For a family with a bright son and money for tutors, there was
no realistic alternative to the prestige of government position. As
literatus-in-chief, the emperor himself oversaw the system's highest rungs,
personally approving abstruse exam questions on Confucianism's finer points.
Even for those who failed, indoctrination in the exams' orthodoxy still defined
the acceptable purpose, parameters and precedents of literary activity. Rejects
still wrote, tutored, and aspired to the refined ideal of a long-gowned
literatus, like Lu Xun's pathetic protagonist Kong
Yiji. And for well over a millennium before their 1905 abolition,
the Imperial Exams and Confucian classics remained a cultural gyroscope of
remarkable stability, a civilizational compass for the literati ruling class
that survived wars, revolutions, barbarian invasions, and numerous dynastic
collapses.
This literature-government link permeates down to the most
elemental levels of language and culture. Consider the ideogram 文 (wén). The character -- as resonant as "Tao" or "Ch'i" -- connotes writing, inscribing, delineating,
patterning, ordering, rationalizing. It crops up in words relating to written
language like 文章 (essay), 中文 (written Chinese),文盲, (illiteracy)
and 文人, (a literatus). But it is also integral to words denoting
systematized knowledge like "culture" (文化),
"civilization" (文明),
"civil servant" (文官),
"astronomy" (天文), "hydrology" (水文) and
the name of cultural progenitor and noted politician King Wen (文王; ca. 1152-1056 BC), famed for his orderly rulership and
keen aesthetic sense. Emperor Qin
Shihuang (antagonist of the 2002 Jet Li film Hero) was known for many
brutal reforms in forging a centralized state.His standardizing writing across the empire is a tale often retold, as
in a famous
story analogizing court officials to writing brushes. The message:
both are tools, to be used as vectors of state power.

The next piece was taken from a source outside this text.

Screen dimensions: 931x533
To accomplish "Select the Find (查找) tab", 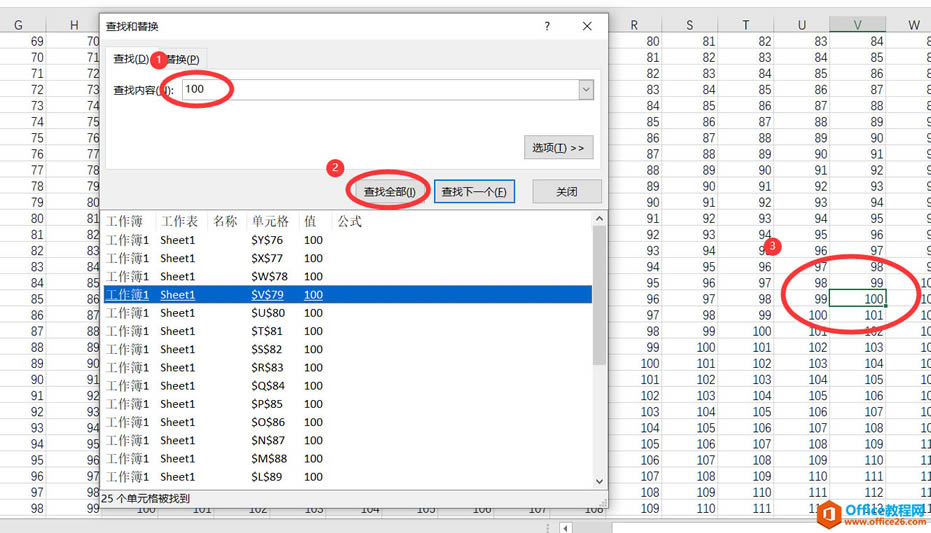I will (130, 60).
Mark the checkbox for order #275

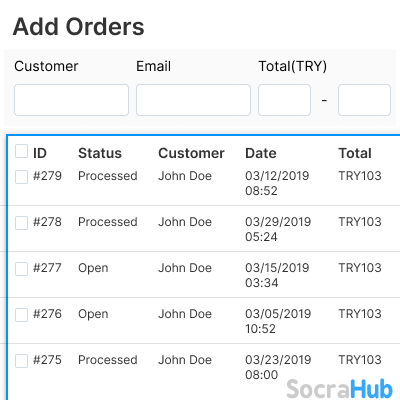click(x=22, y=361)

In modern China, entire cities nearly
shut down for the gaokao exam, the do-or-die college test
that is the Imperial Exams' modern counterpart. References to tests and
scholar-official culture likewise remain a staple of bedtime stories, soap
operas, regional theaters, aphorisms, art, newspaper headlines, and even
cuisine.
Diners nationwide still tuck into bowls of fondue-like
"Crossing-the-Bridge Noodles." Legend credits the dish's invention to a dutiful
wife hoping to keep ingredients fresh on the long walk to an isolated island
where her husband crammed for the exams.
Once upon a time, official ceremonies announcing successful
examinees positioned the highest-ranking applicant before a statue of the
mythic turtle Ao. Today, the phrase "Standing alone by Ao" simply means
excellence in any field.
Towns across China are still strewn with stelae commemorating
local lads who triumphed in the exams and became famous officials. Even the
Chinese analogue to English's "speak truth to power" presupposes a government
stipend: "do not hold your tongue for five piculs of grain."